- _Listing_
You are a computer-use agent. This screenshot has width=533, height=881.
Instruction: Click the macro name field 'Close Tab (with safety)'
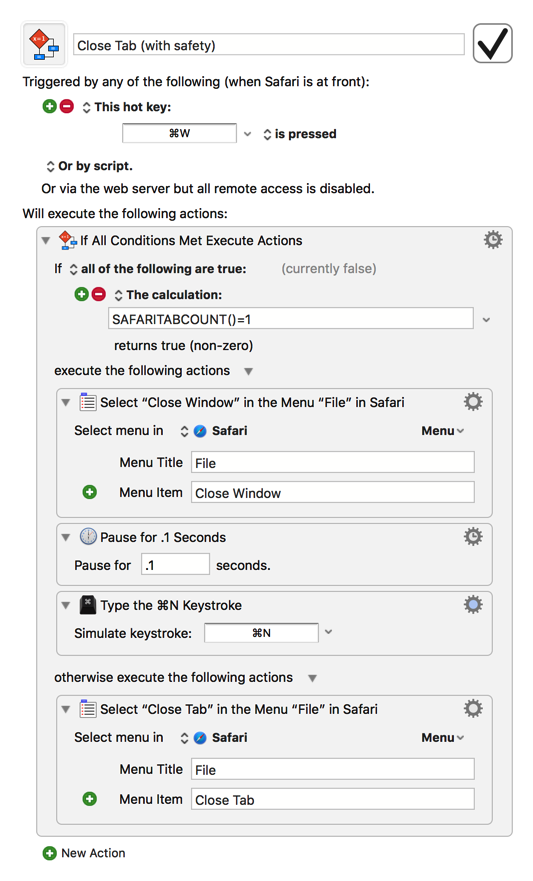[269, 45]
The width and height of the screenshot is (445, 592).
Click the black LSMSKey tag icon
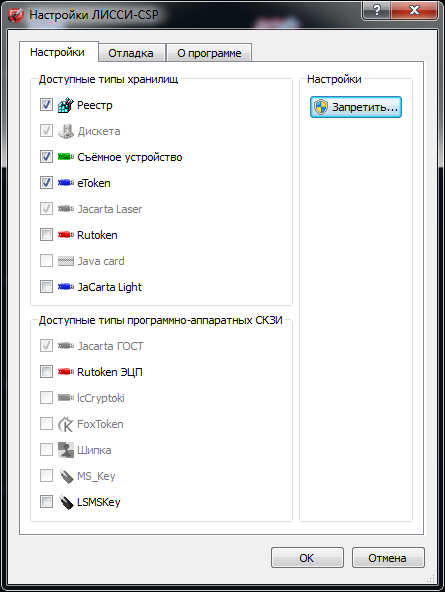(66, 502)
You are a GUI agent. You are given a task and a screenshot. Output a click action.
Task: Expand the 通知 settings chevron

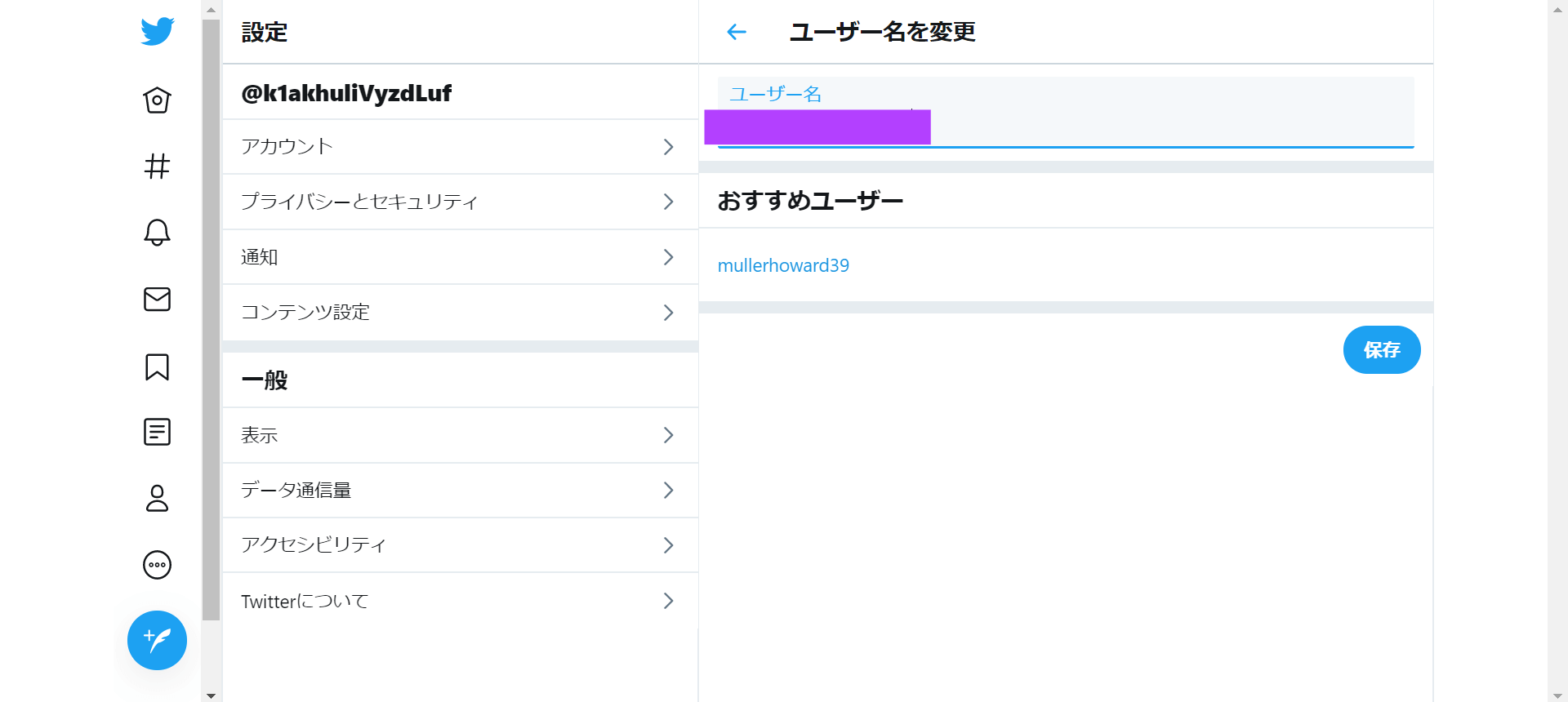(668, 257)
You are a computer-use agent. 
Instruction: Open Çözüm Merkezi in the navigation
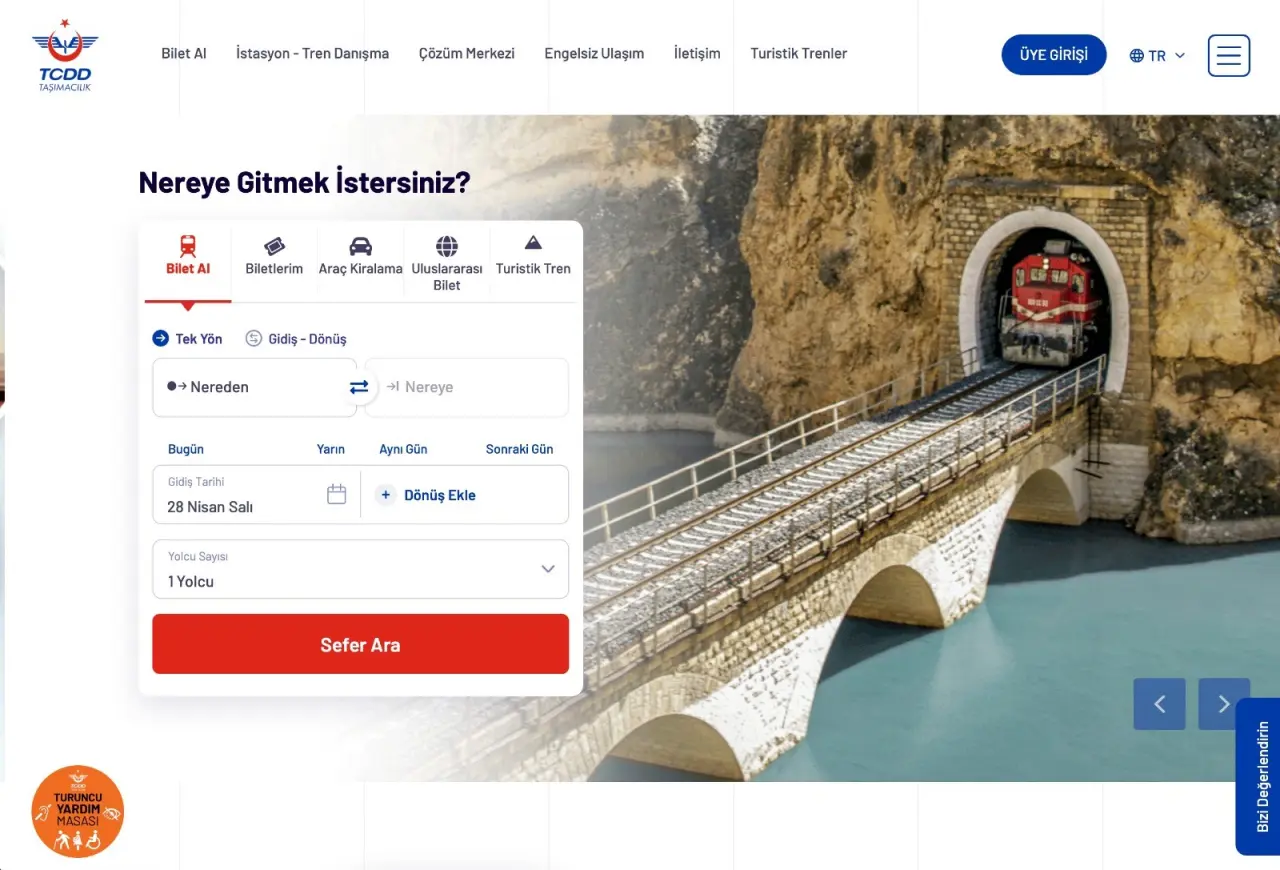466,54

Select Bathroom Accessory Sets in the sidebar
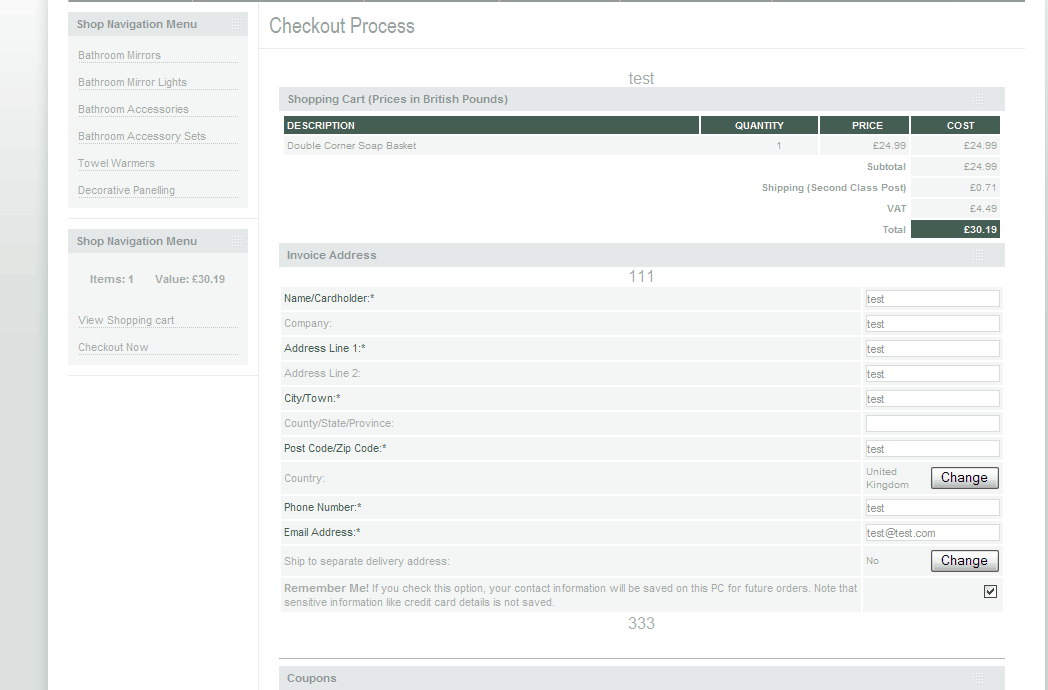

- _Objective_
Can you copy the records word for word, from the line containing "You are a GUI" through the end, leaving the pictures out?

- _Task output_
You are a GUI agent. You are given a task and a screenshot. Output a click action.
Task: Expand the 通知 settings chevron

(668, 257)
You are a computer-use agent. 
Instruction: Open Çözüm Merkezi in the navigation
466,54

Select Bathroom Accessory Sets in the sidebar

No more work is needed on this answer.